## start LISTED ENTRIES

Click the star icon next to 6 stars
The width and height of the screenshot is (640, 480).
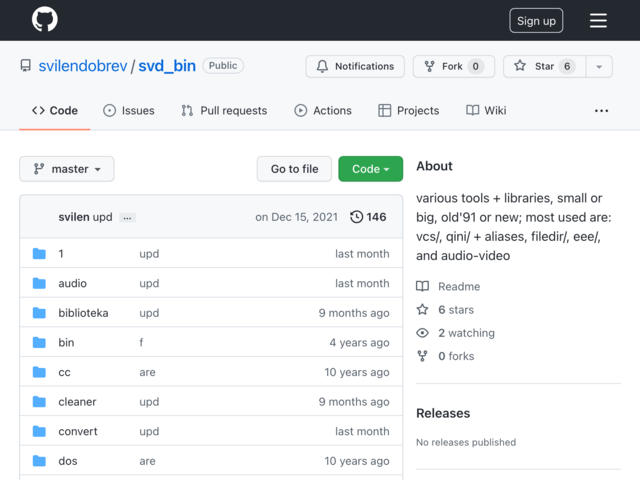[x=422, y=309]
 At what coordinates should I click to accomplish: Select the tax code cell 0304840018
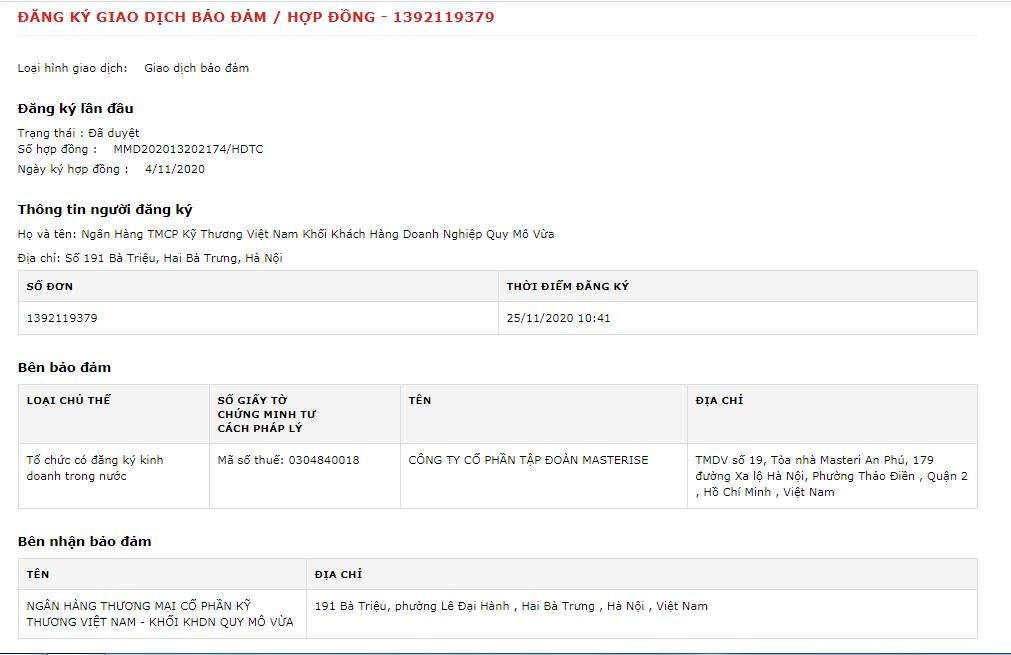click(288, 460)
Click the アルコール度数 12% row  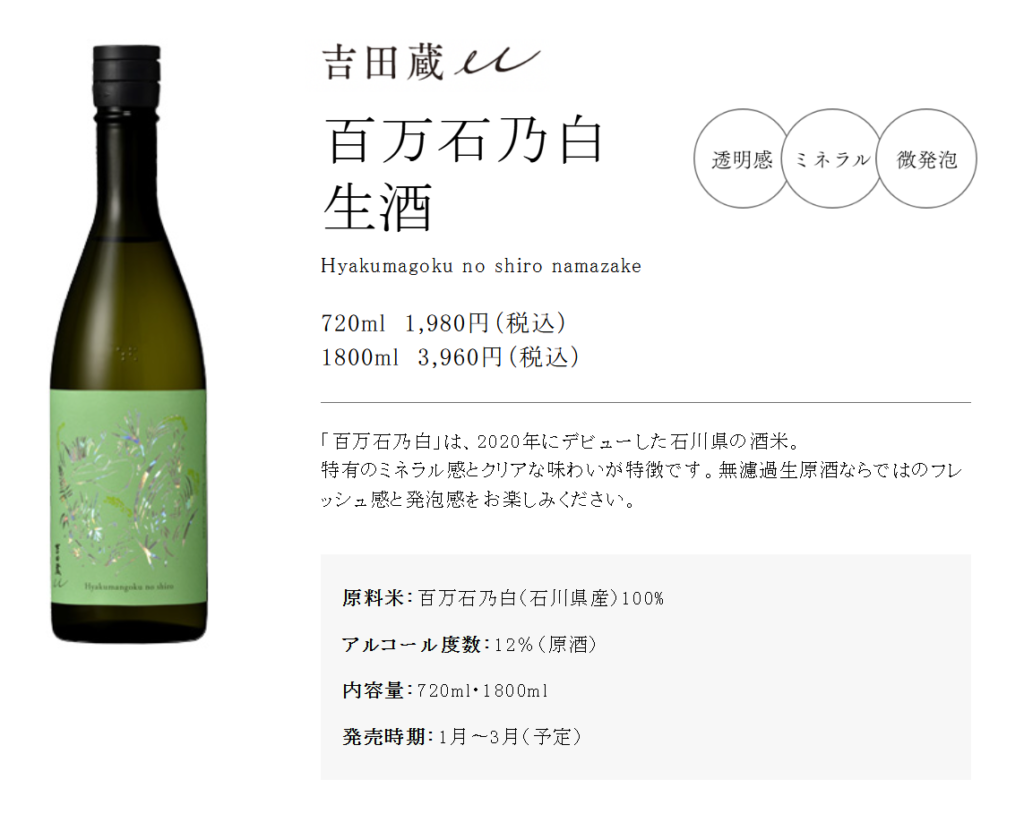pos(470,645)
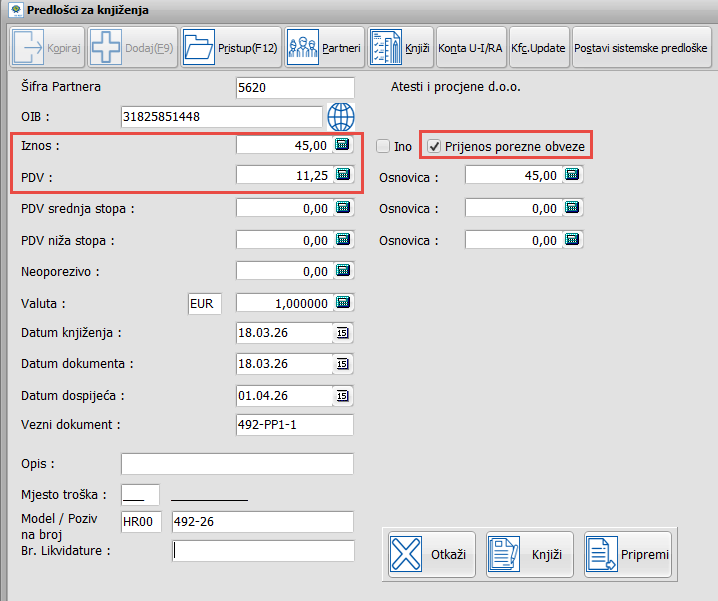Click the Pripremi button
Viewport: 718px width, 601px height.
click(628, 554)
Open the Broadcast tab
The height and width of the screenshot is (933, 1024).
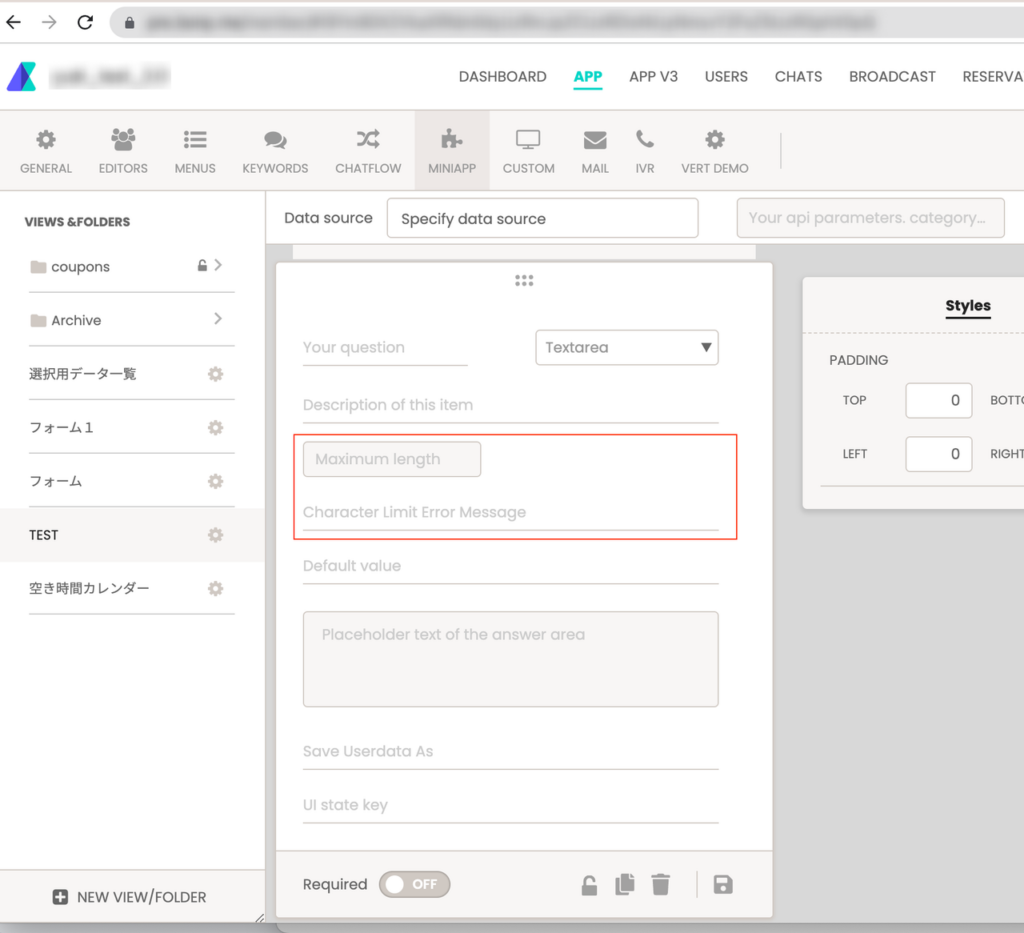(x=892, y=76)
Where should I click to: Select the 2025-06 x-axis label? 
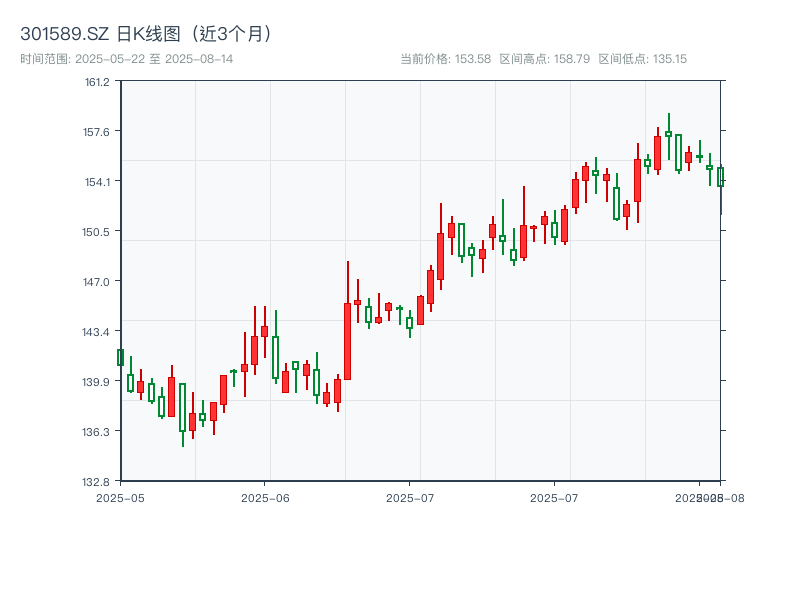[x=263, y=496]
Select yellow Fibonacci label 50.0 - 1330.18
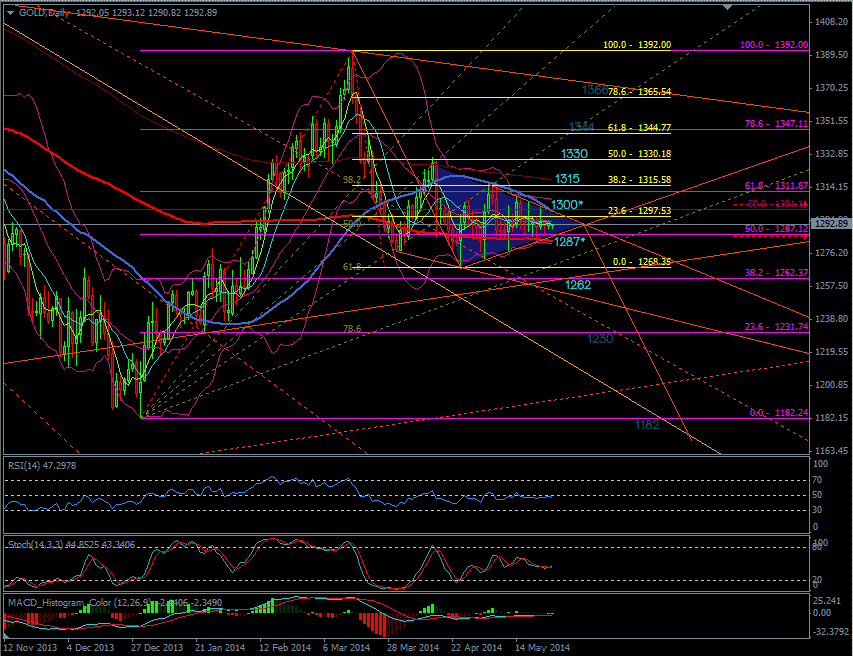Image resolution: width=853 pixels, height=656 pixels. coord(639,154)
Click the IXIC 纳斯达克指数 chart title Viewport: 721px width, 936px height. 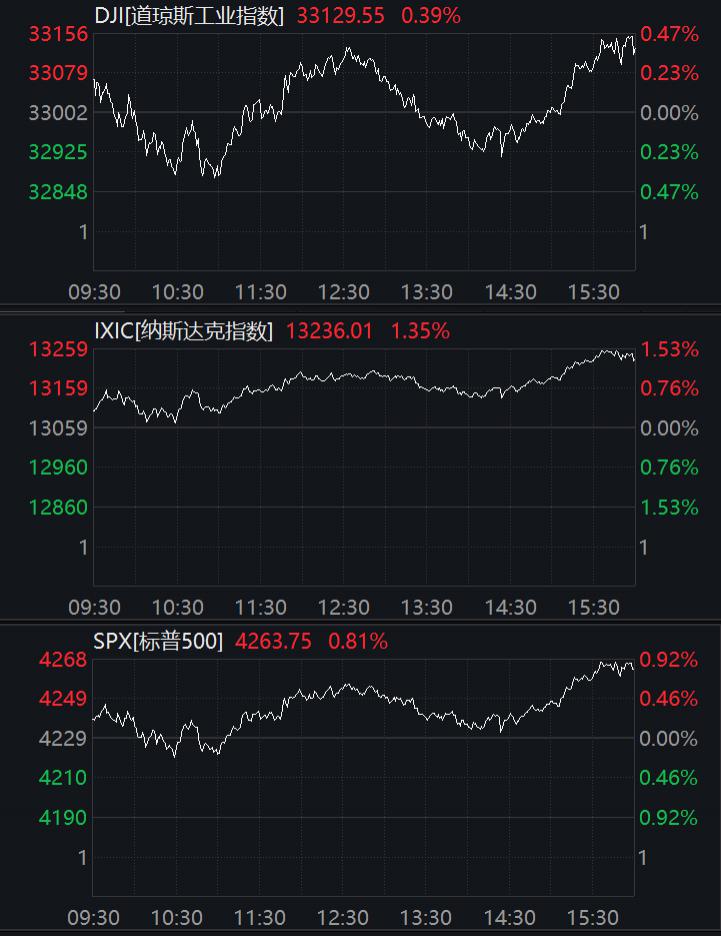pos(183,331)
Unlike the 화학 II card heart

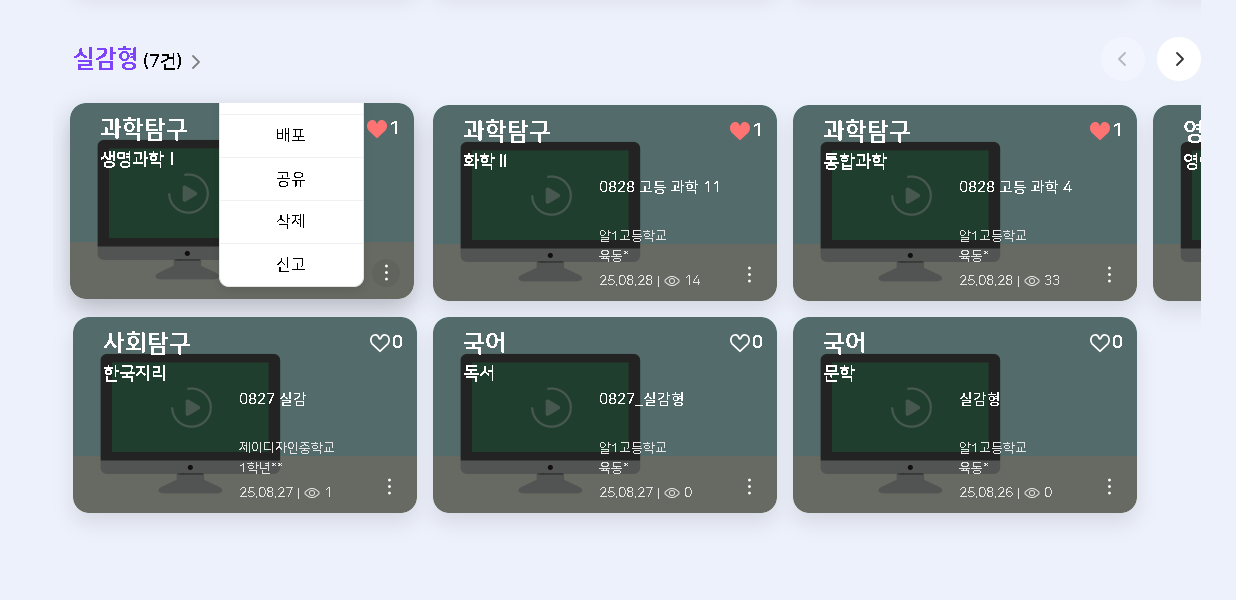pyautogui.click(x=740, y=131)
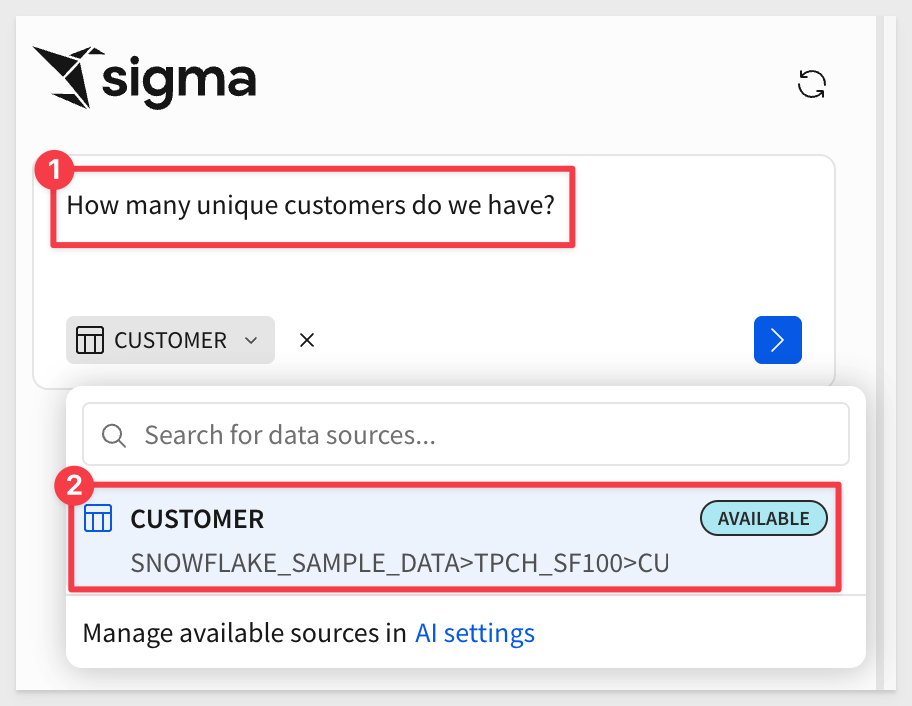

## end LISTED ENTRIES

WRITTEN EXERCISE =
Pick out and copy every line above that contains the word "should". Letter case must match.

ANSWER BELOW =
 At what coordinates should I click to accomplish: Select the tax code cell 0304840018
Where should I click to: Select the 2025-06 x-axis label? 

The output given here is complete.